◆ **Text provided**
>>>>>
Nice. It looks like this is a fresh gateway breakthrough with low hanging fruit on the other side. It's always exciting when it's not just eeking out a small increment gains blown up by University Press.


What I want to know is, on the sample image of molybdenum disulfide (b), there is one atom on the right near the vertical center, that is noticeably dimmer than the rest. What could account for that?


It's a chalcogen vacancy, a very common type of defect in these materials. These materials are called transition metal dichacogenides, so they have the form MX2, where M is a metal (most commonly Mo or W) and X is a chalcogen (typically S or Se). In this case, there is an S missing, but you still see a spot because there is another S below it (if you look at the crystal structure, it resembles graphene but has more complex structure in the third dimension, its 3 atoms thick rather than being flat, with the two chalcogens in the unit cell right on top of each other).


Maybe that one was less reflective than the others?


Pro tip: always polish the atoms when you make record breaking pictures of them.
<<<<<
◆ **Dataset content**
>>>>>
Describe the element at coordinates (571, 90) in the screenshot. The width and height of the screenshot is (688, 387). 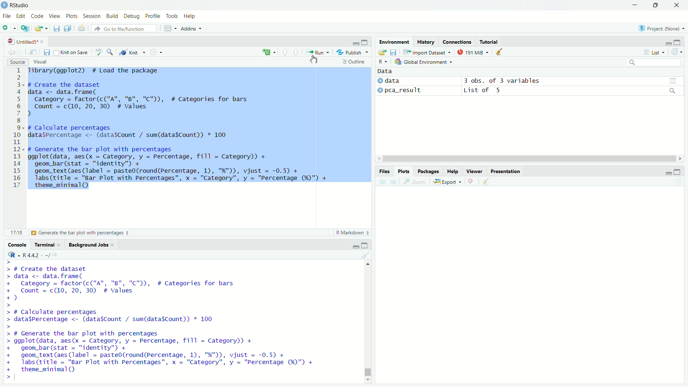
<<<<<
◆ **Direction**
Check each statement against the discussion of the molybdenum disulfide image above and mark it yes or no, quoting the words from the discussion that decide it.
1. The dimmer atom in the sample image is explained as a chalcogen vacancy.
2. The crystal structure of these materials is described as flat, like graphene.
3. At the dimmer spot, the missing atom is a metal atom.

◆ **Solution**
1. Yes: "It's a chalcogen vacancy, a very common type of defect in these materials."
2. No: "its 3 atoms thick rather than being flat"
3. No: "In this case, there is an S missing"